Both BERT and GPT are based on the Transformer architecture but are designed for different purposes. BERT excels in tasks requiring a deep understanding of text due to its bidirectional nature, while GPT is adept at generating text, thanks to its unidirectional approach which focuses on predicting the next token in a sequence. The choice between the two models should be guided by the specific requirements of the task at hand—whether it leans more towards understanding or generating text.

This table and reflection should help in understanding the unique advantages and applications of BERT and GPT in the field of NLP.

EXERCICE 6

BERT's Role in Retrieval

In RAG systems, BERT is primarily used for the retrieval component. BERT’s bidirectional context understanding capabilities are leveraged to interpret and retrieve relevant information from a large corpus of documents. This involves:

Generating Embeddings

BERT generates embeddings for documents and queries by converting them into fixed-size vector representations. These vectors capture the semantic essence of the text, allowing for meaningful comparisons between documents and queries based on their content.

Vector Database Usage

The embeddings produced by BERT are stored in a vector database.

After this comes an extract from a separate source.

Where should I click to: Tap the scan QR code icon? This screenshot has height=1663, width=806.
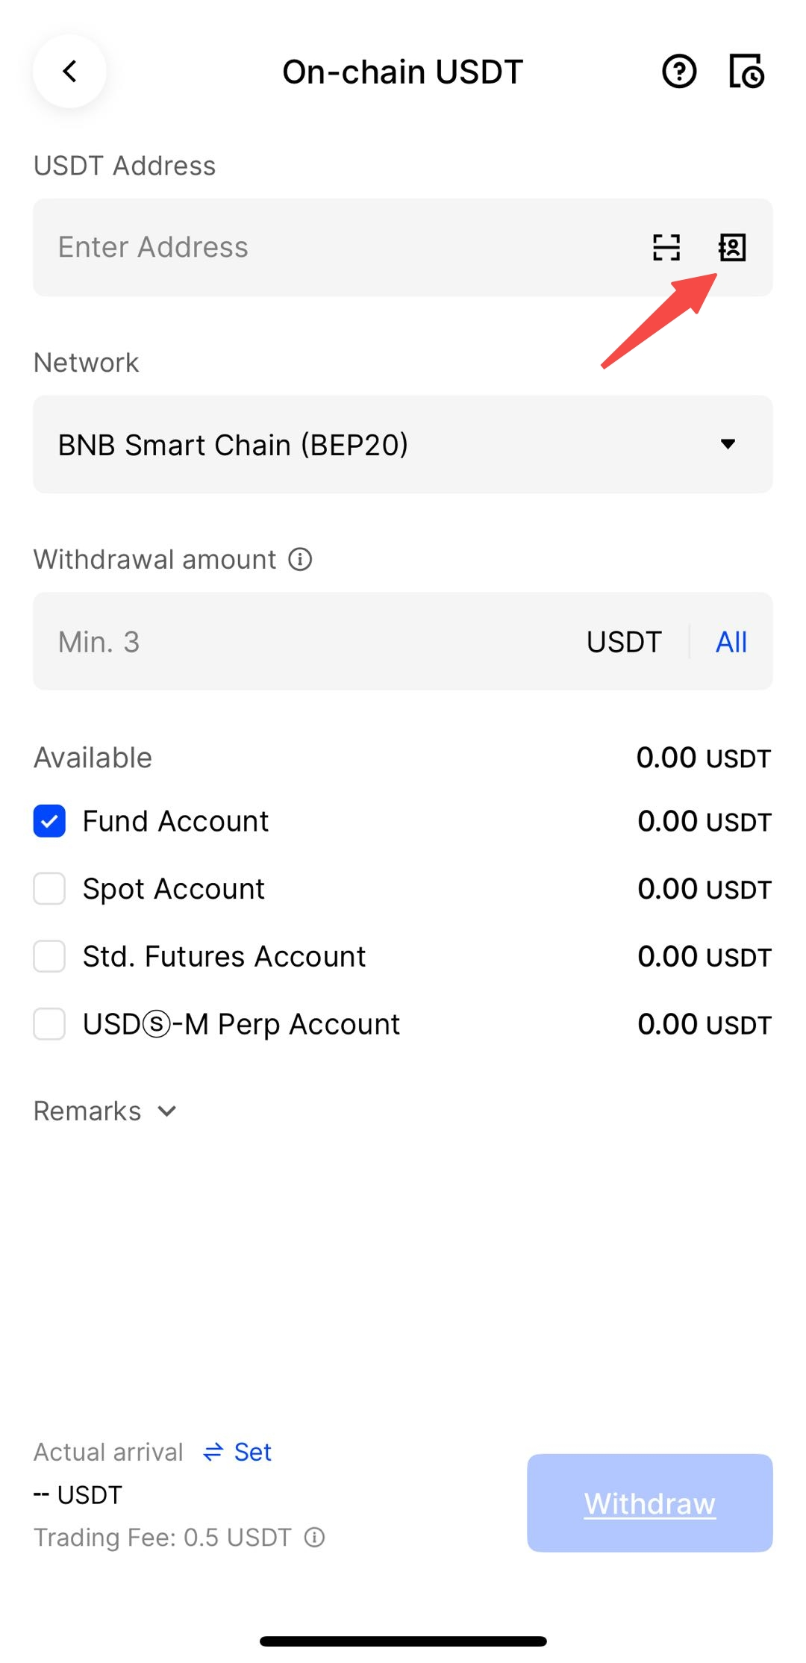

This database allows for efficient similarity searches — when a query is made, its embedding is matched against those in the database to identify and retrieve the most relevant documents.

Example of BERT and GPT Collaboration

In a typical RAG system, the process might work as follows:

A user submits a query.
BERT processes this query and generates an embedding.
The system searches the vector database for document embeddings that closely match the query embedding, retrieving the most relevant documents.
These documents are then fed into a generative model like GPT, which uses the information to generate a comprehensive, contextually accurate response.
By integrating BERT’s retrieval capabilities with GPT’s generative strength, RAG systems can produce responses that are not only contextually rich but also grounded in external knowledge, enhancing both the relevance and accuracy of generated content.